$V$ is a vector space, and $V^*$ is the set of all LT's from $V$ to $\mathbb{R}$.
a) Show that $V^*$ is a vector space.
b) Suppose $\{v_1,\dots,v_n\}$ is a basis for $V$. For $i = 1,\dots ,n$ define $f_i$ belongs to $V^*$ by:
$f_i(a_1 v_1+\dots+ a_n v_n) = a_i$ for constants $a_i$. Prove that $\{f_1,\dots,f_n\}$ is a basis for V*.
c) Deduce that whenever $V$ is finite-dimensional, $\dim V^* = \dim V$.
Here is my attempt at answers. Please help me point out any inconsistencies or wrong statements.
a) Let $T_1, T_2$ belong to $V^*$.
$(T_1+T_2)A = T_1 A + T_2 A$ by matrix distributive property.
$(cT_1)A = c(T_1 A) = T_1 (cA)$ by associative property of matrices (scalar mult).
Since $V^*$ is a set of matrices, the $0$-vector is a matrix filled with zeros.
This proves that $V^*$ is a subspace of $V$, in turn proving $V^*$ is a vector space.
b) Note that $f$ is uniquely valued for each $v_j$ in $V$, for $j$ in $[1,n]$.
Furthermore, $f_i (v_j) = 1$ for $i=j$, $0$ otherwise.
Consider the linear combination $a_1 f_1 + \cdots + a_n f_n=0$.
Taking the value at every $v_j$, we get $a_j=0$ showing that $\{f_1,\ldots, f_n\}$ is linearly independent.
Let $g$ be a vector in $V^*$. Assume $g$ cannot be written as $a_1 f_1 + \cdots + a_n f_n$. Then the value of $g$ is zero. This shows that every member of $V^*$ is either $0$ or linear combination of $a_1 f_1 + \cdots + a_n f_n$. This proves that $a_1 f_1 + \cdots + a_n f_n$ spans $V^*$.
Thus, $a_1 f_1 + \cdots + a_n f_n$ is a basis for $V^*$.
c) It follows from part b, since size of basis for both spaces is $n$.
Best Answer
You asked for pointers to inconsistencies or inaccuracies, so I'll do that. The most serious ones are in part (a).
$(T_1+T_2)A=T_1A+T_2A$ is true, but it is not the matrix distributive property which makes it true, since matrix multiplication is not the only linear transformation, and indeed it doesn't even make sense for $V\neq F^n$ (with $F$ being $\Bbb R$ or $\Bbb C$ or a generic field, depending on your definition).
Similarly your other property is true, but it has nothing to do with matrices.
These two properties do not show directly that $V^*$ is a vector space, but rather that it is a subspace of a larger space $W$. Certainly if it is a subspace of $W$ then it is a vector space, but you never mention which larger space $W$ you are working in.

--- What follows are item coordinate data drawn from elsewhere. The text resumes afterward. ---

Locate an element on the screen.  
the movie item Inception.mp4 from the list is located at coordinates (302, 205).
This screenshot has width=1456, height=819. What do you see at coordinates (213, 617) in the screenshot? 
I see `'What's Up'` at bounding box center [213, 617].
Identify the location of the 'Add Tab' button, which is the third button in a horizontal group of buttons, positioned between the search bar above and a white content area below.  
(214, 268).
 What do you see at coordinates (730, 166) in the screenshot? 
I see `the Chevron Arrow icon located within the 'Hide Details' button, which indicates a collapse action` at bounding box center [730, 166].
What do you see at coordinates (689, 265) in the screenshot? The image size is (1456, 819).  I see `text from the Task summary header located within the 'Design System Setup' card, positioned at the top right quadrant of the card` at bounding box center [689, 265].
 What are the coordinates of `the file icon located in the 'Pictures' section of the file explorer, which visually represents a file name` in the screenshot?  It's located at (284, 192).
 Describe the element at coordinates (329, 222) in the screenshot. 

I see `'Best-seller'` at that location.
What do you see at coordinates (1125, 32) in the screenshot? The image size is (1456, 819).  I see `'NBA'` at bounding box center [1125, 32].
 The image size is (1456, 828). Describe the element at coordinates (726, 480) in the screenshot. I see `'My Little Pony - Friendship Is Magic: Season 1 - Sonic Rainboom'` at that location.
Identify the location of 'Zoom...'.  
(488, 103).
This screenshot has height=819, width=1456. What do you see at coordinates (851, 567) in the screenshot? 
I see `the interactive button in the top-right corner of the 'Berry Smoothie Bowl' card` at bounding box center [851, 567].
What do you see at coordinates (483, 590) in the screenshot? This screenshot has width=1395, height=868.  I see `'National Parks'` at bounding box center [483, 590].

Actually, that's not strictly true; you imply that $W=V$ in your last line, which is false. For instance, if $V=\Bbb R$ and $f$ is defined by $f(x)=x$, then $f$ is not a real number, so it is not even true that $V\subseteq V^*$.
Your proof of linear independence is great. Rough around the edges, but logically sound.
Span has some issues. First, it is not true that $0$ cannot be written as $a_1f_1+\cdots+a_nf_n$; set $a_1=\cdots=a_n=0$.
Even if you add the condition that "not all $a_i$ are zero", you still must prove that $0$ is the only linear transformation that cannot be written this way. A priori, this is far from obvious.
As a more helpful comment; the usual method for proving that span$\,B = U$ is to say "Suppose $g\in U$ is an arbitrary vector" and then construct explicitly some $a_i$ such that $\sum a_i b_i=g$ (where $b_i\in B$ are basis elements).
The third part is perfect.